Les chauves-souris sortent de la grotte pendant 45 minutes, soit presque deux fois plus longtemps que plus tard au cours de l'été, alors que la saison se termine. Dans un premier temps, ils se succèdent en écholocalisation, formant un ruban serré qui se dirige vers le fond de la vallée. À mesure que leur nombre diminue d'environ 100 chauves-souris par seconde à 40, le flux s'élargit et elles commencent à se déplacer de manière indépendante. « (Quand il y a moins de chauves-souris), il leur est plus facile d'entendre les papillons, ce qui leur permet de les suivre plutôt que les uns les autres », explique Scott. « C'est pourquoi ils semblent plus irréguliers. »
A 21h14, aussi soudainement que le vol aller a commencé, c'est terminé.
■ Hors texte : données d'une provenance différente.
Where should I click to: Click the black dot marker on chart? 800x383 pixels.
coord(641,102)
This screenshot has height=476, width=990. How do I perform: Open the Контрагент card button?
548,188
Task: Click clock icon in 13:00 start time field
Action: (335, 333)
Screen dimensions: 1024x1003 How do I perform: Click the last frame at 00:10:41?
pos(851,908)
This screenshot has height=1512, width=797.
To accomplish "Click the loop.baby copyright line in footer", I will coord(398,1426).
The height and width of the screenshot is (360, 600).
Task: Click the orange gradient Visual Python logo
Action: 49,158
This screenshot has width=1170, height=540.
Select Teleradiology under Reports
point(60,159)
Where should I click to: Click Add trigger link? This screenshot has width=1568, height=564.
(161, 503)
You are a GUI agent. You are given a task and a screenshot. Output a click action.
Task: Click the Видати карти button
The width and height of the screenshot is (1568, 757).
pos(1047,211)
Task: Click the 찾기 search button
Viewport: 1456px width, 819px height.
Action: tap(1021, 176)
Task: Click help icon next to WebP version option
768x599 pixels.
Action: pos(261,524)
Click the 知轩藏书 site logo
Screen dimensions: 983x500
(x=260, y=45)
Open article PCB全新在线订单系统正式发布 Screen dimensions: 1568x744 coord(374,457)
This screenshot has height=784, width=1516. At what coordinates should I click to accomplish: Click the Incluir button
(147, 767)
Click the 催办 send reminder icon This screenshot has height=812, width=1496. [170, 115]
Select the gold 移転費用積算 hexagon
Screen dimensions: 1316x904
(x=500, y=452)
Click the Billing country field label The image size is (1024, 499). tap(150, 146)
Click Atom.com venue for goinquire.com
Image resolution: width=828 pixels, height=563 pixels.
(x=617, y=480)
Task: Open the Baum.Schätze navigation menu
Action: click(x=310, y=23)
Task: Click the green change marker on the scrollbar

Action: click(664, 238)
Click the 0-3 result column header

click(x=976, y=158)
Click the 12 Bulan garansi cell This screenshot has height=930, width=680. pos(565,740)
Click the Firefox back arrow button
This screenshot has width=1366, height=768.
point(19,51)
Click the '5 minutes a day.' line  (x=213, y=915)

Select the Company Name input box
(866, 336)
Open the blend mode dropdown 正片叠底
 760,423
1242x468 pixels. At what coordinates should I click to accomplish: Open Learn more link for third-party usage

Nous faisons nos valises et enfilons des lampes frontales pour la randonnée de 1,5 mile jusqu'au terrain de camping Valley View Hot Springs. Des étoiles émergent, des points d’épingle brillants dans le ciel d’encre sans lune. Après avoir déposé nos sacs au camping, Mike et moi sillonnons les bois pour prendre un dernier bain dans les sources chaudes, traçant des ruisseaux torrides éclairés par des lucioles qui clignent des yeux le long de leurs berges. Alors que je m'enfonce dans l'eau chaude, des constellations scintillent sur sa surface vitreuse et je sens l'air frémir tandis qu'une chauve-souris passe devant mon oreille.